-------- DATA SHOWN

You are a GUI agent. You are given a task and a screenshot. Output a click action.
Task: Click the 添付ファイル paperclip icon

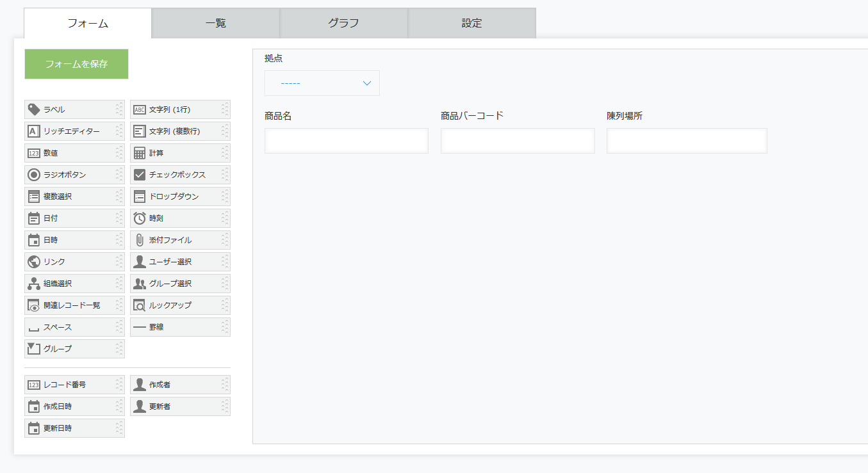[140, 240]
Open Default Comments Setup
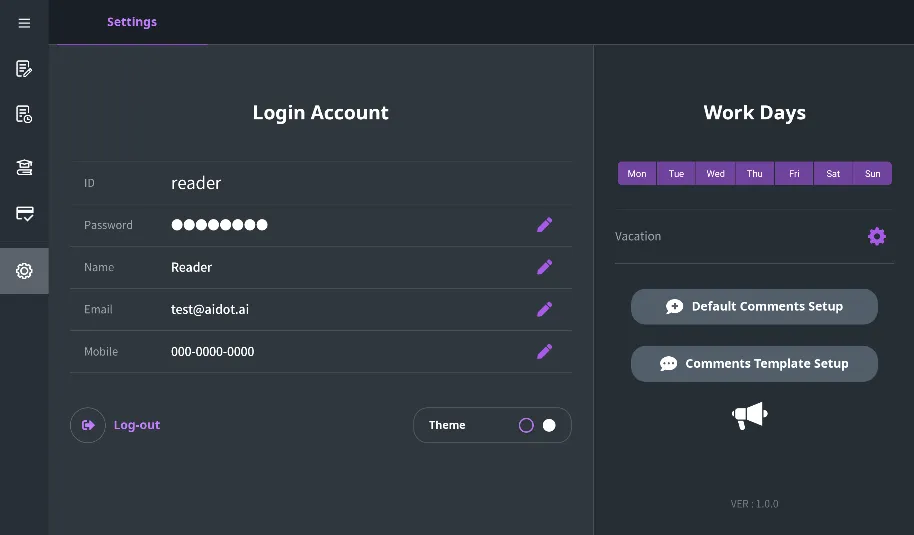914x535 pixels. pos(754,307)
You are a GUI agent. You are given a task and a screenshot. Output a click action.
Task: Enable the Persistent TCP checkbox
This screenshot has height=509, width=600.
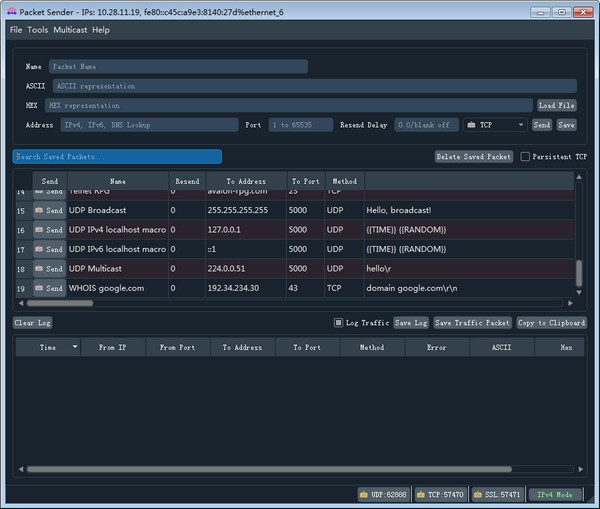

----------------

* **DIRECTIONS**: Pictures are to be left out when the entries above are repeated exactly.

* **ANSWER SECTION**:
You are a GUI agent. You are given a task and a screenshot. Output a click action.
Task: Click the 添付ファイル paperclip icon

[140, 240]
Open Default Comments Setup
914x535 pixels. pos(754,307)
You are a GUI agent. You are given a task and a screenshot. Output a click action.
Task: Enable the Persistent TCP checkbox
This screenshot has height=509, width=600.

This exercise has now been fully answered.